=== TASK DETAILS ===
Nothing but the lines from the one with "The height and width of the screenshot is (324, 178)." through the end of the data should be set down, each exactly as written, and no picture should be included.

=== Stored entries ===
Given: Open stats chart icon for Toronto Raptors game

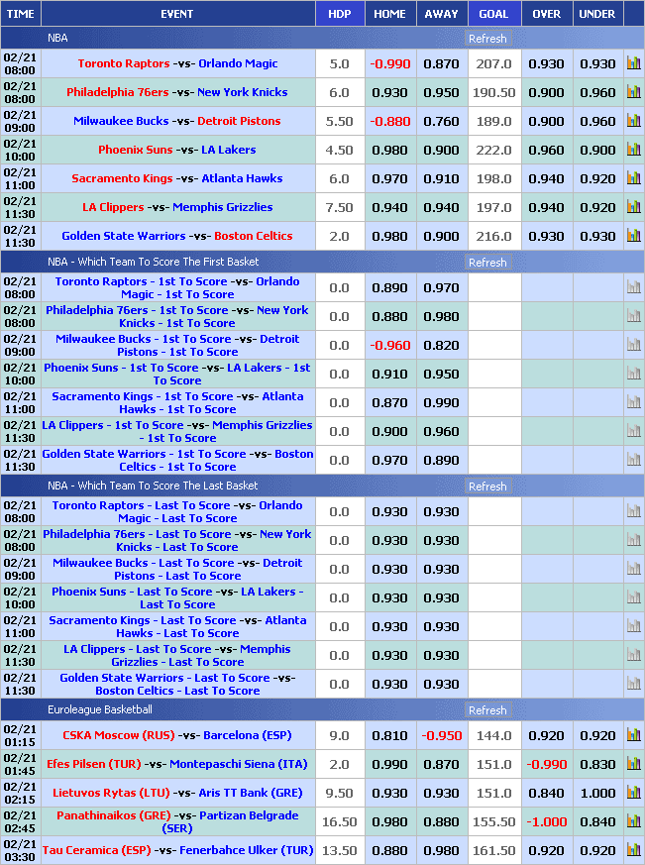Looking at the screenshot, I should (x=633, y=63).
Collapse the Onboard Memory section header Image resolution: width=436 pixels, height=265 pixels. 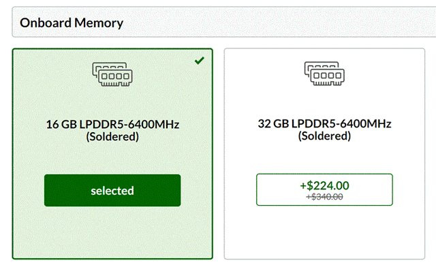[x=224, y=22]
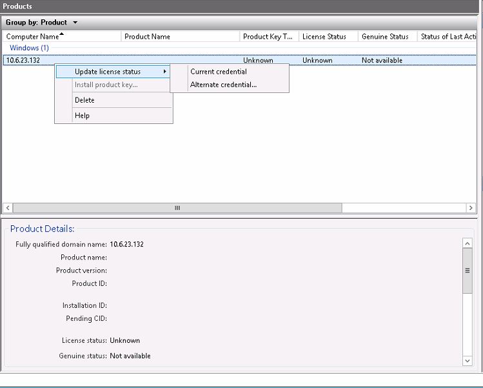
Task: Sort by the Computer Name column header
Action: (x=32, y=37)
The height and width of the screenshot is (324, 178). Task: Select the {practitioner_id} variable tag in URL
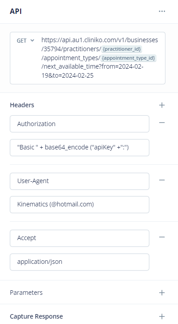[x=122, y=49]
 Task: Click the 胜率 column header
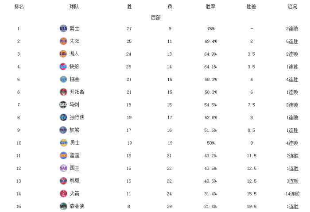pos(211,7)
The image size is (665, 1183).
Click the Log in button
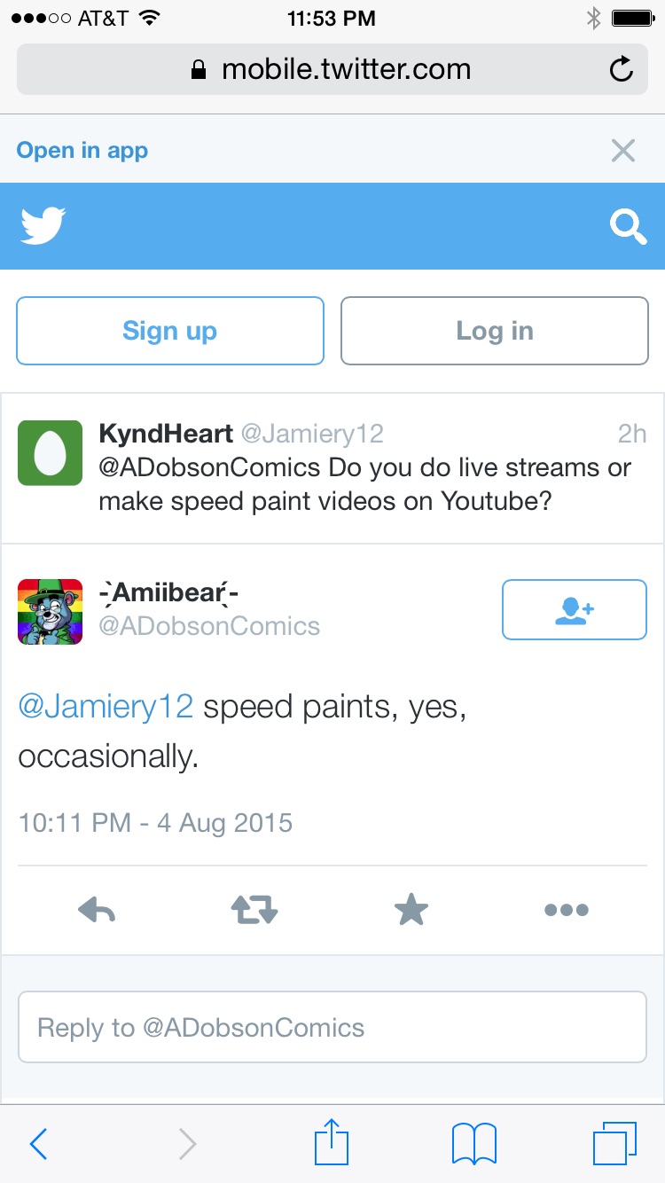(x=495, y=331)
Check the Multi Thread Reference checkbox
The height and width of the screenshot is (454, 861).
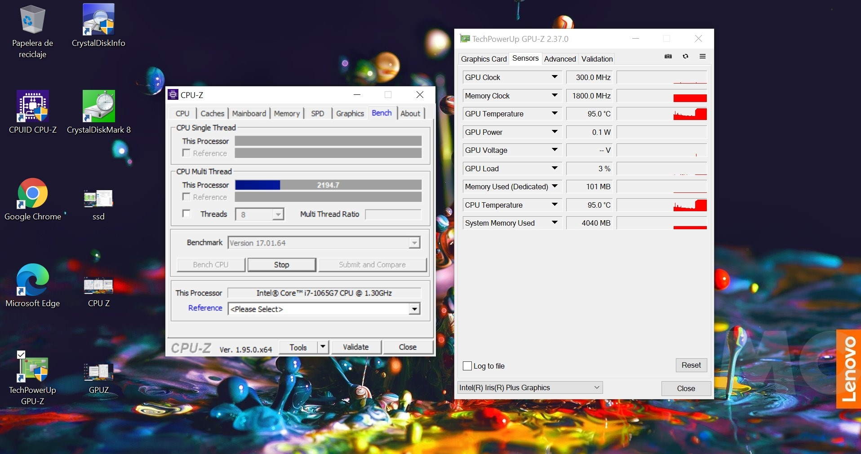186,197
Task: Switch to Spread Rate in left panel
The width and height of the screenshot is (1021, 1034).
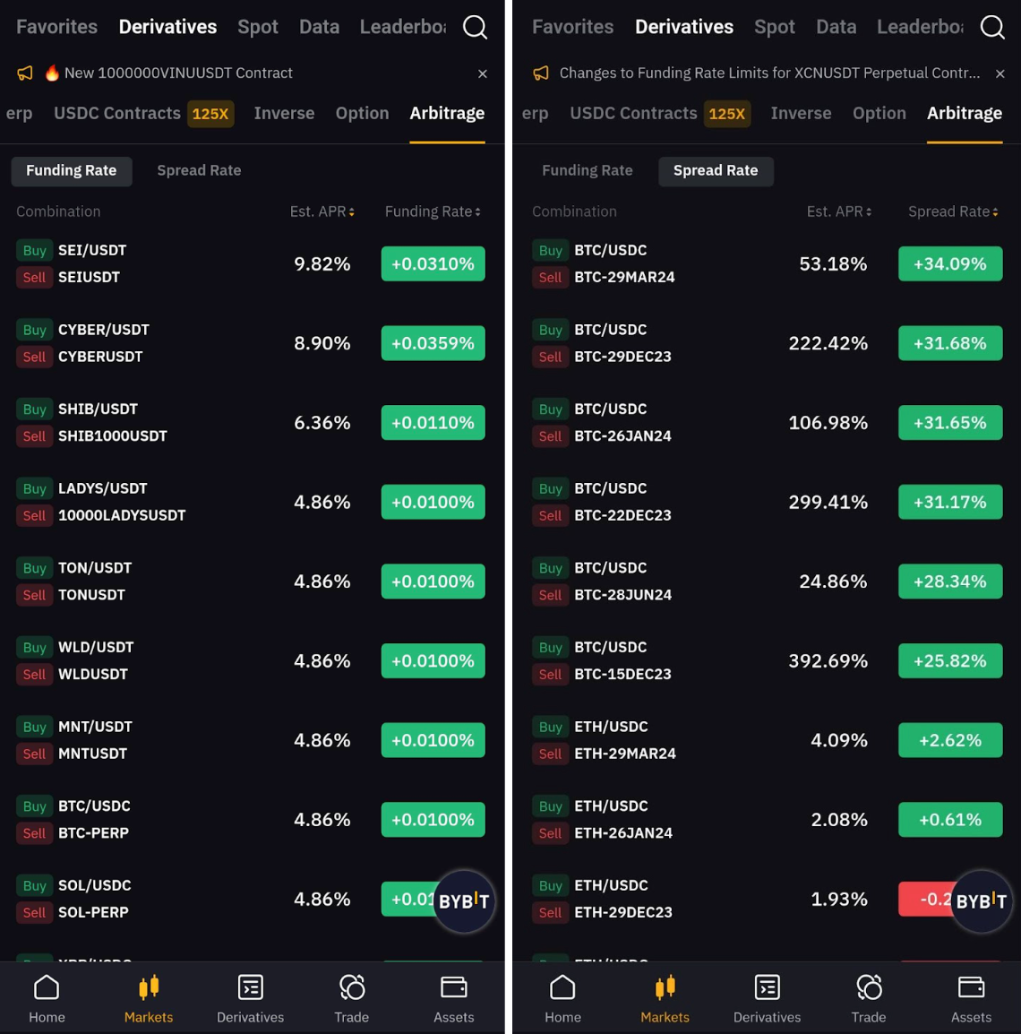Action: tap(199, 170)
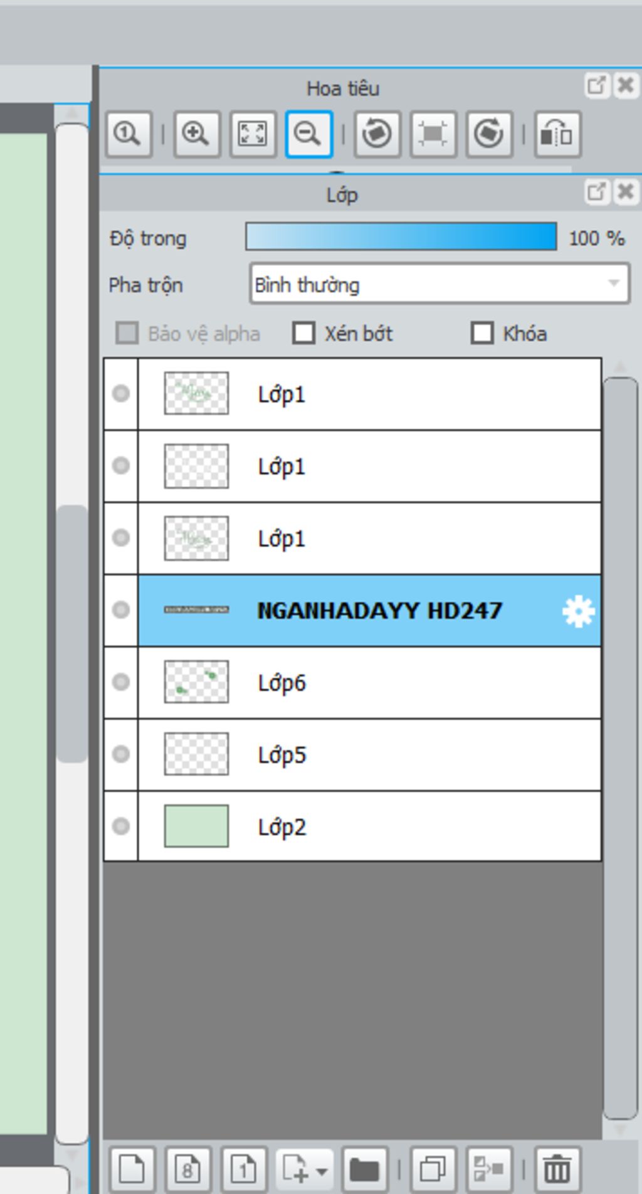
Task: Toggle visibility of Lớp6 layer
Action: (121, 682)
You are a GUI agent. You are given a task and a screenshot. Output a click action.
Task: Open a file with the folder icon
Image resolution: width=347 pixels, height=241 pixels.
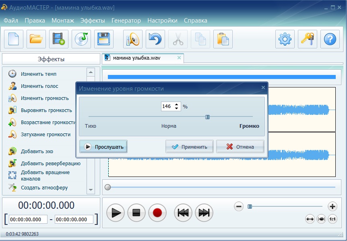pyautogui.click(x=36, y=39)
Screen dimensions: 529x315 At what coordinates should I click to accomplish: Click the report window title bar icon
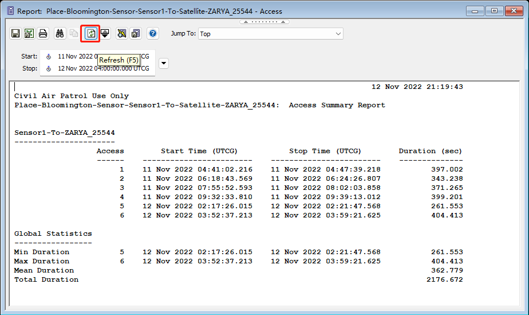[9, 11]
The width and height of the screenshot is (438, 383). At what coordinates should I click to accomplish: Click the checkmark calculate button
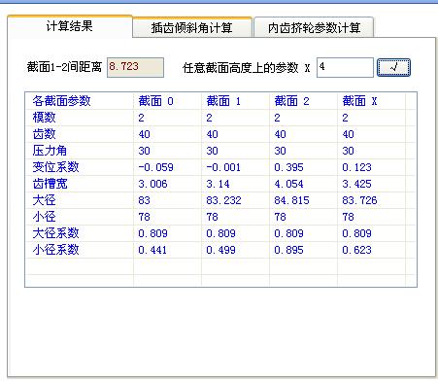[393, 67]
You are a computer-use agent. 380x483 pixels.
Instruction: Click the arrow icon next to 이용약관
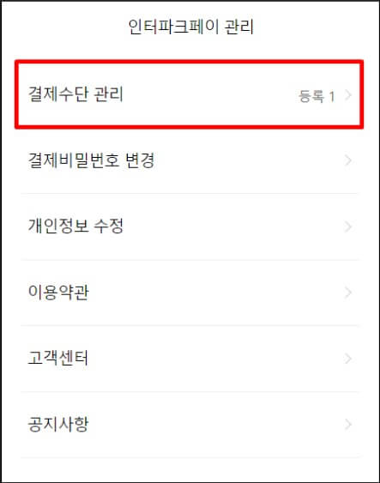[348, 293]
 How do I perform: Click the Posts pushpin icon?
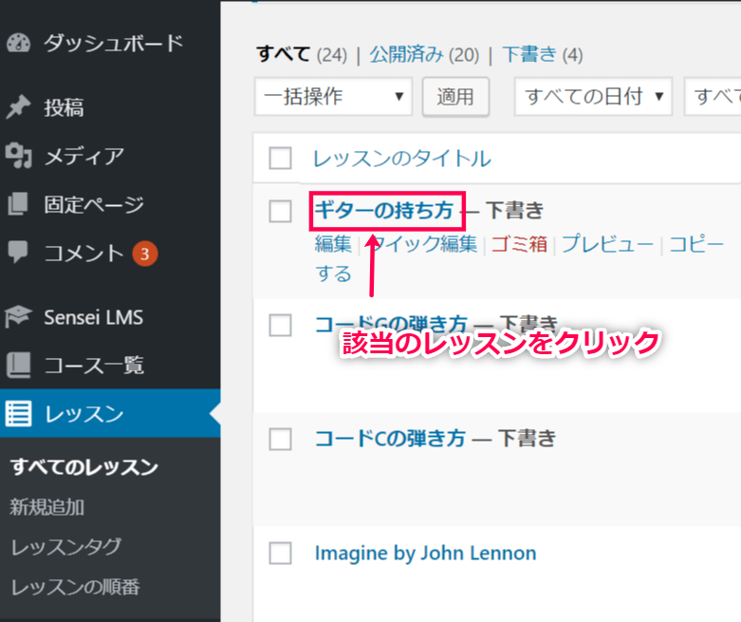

=== EXPECTED ANSWER ===
The height and width of the screenshot is (324, 178). Task: Select the {practitioner_id} variable tag in URL
[x=122, y=49]
 Task: Click the 胜率 column header
pos(211,7)
The image size is (665, 1183).
Click the Log in button
(x=495, y=331)
Check the Multi Thread Reference checkbox
The height and width of the screenshot is (454, 861).
186,197
Task: Switch to Spread Rate in left panel
The width and height of the screenshot is (1021, 1034).
Action: tap(199, 170)
Task: Toggle visibility of Lớp6 layer
Action: (121, 682)
You are a GUI agent. You are given a task and a screenshot. Output a click action.
Task: Open a file with the folder icon
Image resolution: width=347 pixels, height=241 pixels.
pyautogui.click(x=36, y=39)
Screen dimensions: 529x315 At what coordinates should I click to accomplish: Click the report window title bar icon
[9, 11]
The width and height of the screenshot is (438, 383). At what coordinates should I click to accomplish: Click the checkmark calculate button
[393, 67]
You are a computer-use agent. 380x483 pixels.
Instruction: Click the arrow icon next to 이용약관
[348, 293]
 How do I perform: Click the Posts pushpin icon?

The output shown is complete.